Freshwater mussels have important roles to play in pond or dam health, helping to keep a good standard of water quality. They feed by sucking water in through their ‘inhalant siphon’ and filtering out microscopic plankton, algae, bacteria and plant debris through their gills, then release cleaned, fresh water through their ‘exhalent siphon.’ They are natural biofilters processing large volumes of water (approx. 30-50L/mussel/day), removing large quantities of nutrients, and helping purify your water. If you don’t like the green colour from algae in you goldfish or koi pond or want your farm dams clean and clear to irrigate or swim in, then these are the mussels you need.
Freshwater mussels are native Australian animals and designed to survive the harsh Australian outback conditions of flood and drought. These are a robust species that can survive for weeks or even months without food. However, no food, no growth and the mussel will get weaker and weaker until it finally starves to death.
Freshwater mussels are either male or female. Unfortunately, I am unaware of any way you can easily sex them, as mussel shells are not sexually dimorphic. The species can breed year round, however, peak release time is in spring and summer and influenced by rain events, etc. The male mussels release sperm into the water column, which is sucked in through the inhalant siphon of surrounding females. Ideally, you need numbers of mussels close together for best results.
Females fertilised their eggs in the water tubes of the gills. Females brood eggs in specialized sections of the inner gills, called marsupia, where they develop into bivalved larvae called glochidia. The larvae bear a pair of hooks on the apex of each shell valve. The glochidia are released into the water, they are parasitic and must attach to the gills or fins of a fish to complete their development if they don’t find a host with a 24 hour period then they will perish so its best to have fish in the pond or dam with them.
Female mussels produce thousands of glochidia but few find a fish host and even fewer survive on the host.

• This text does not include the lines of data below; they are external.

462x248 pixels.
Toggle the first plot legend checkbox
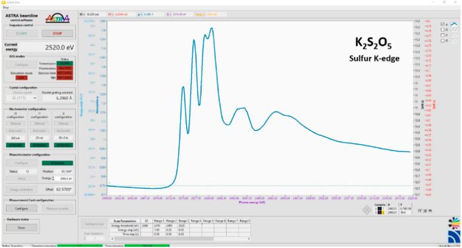tap(442, 24)
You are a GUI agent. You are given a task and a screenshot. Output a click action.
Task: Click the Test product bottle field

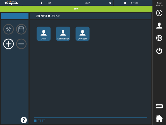point(46,3)
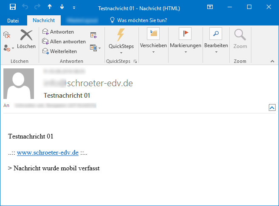Expand the QuickSteps dropdown
This screenshot has height=206, width=279.
click(x=121, y=53)
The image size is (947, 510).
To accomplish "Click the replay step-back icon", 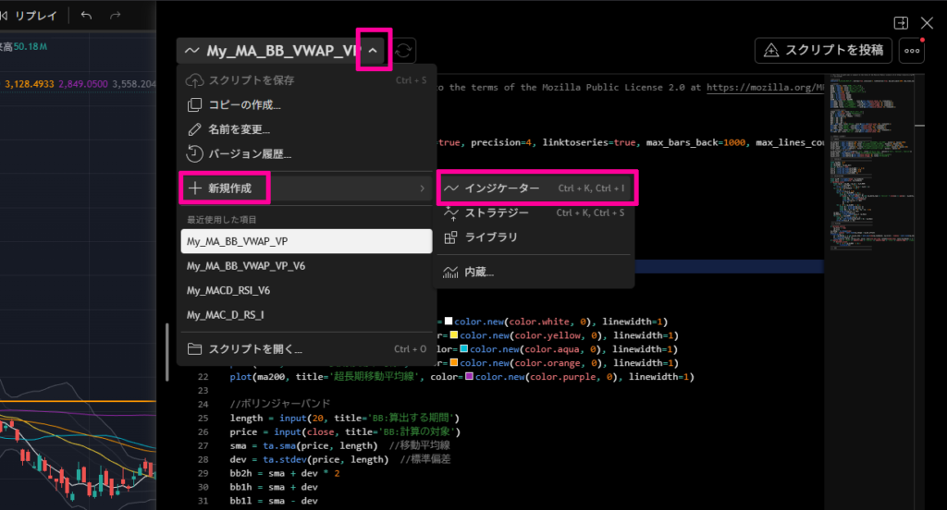I will pos(6,16).

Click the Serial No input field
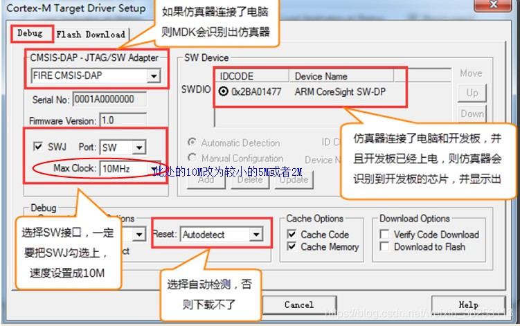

After spending a period of weeks to months attached to the gills or fins of a suitable host, the juvenile mussel drops to the bed of the stream where it spends the first few years of its life buried beneath the sediments and growing rapidly. Although the mussel larvae are parasites, they are only minor with even heavily infested hosts show little adverse effects.
Freshwater mussels are relatively long lived, they can live from about 10 to 40 years. Floodplain mussels can grow to 100 mm across the shell, however the most common size is 60-70 mm and this is the size we sell.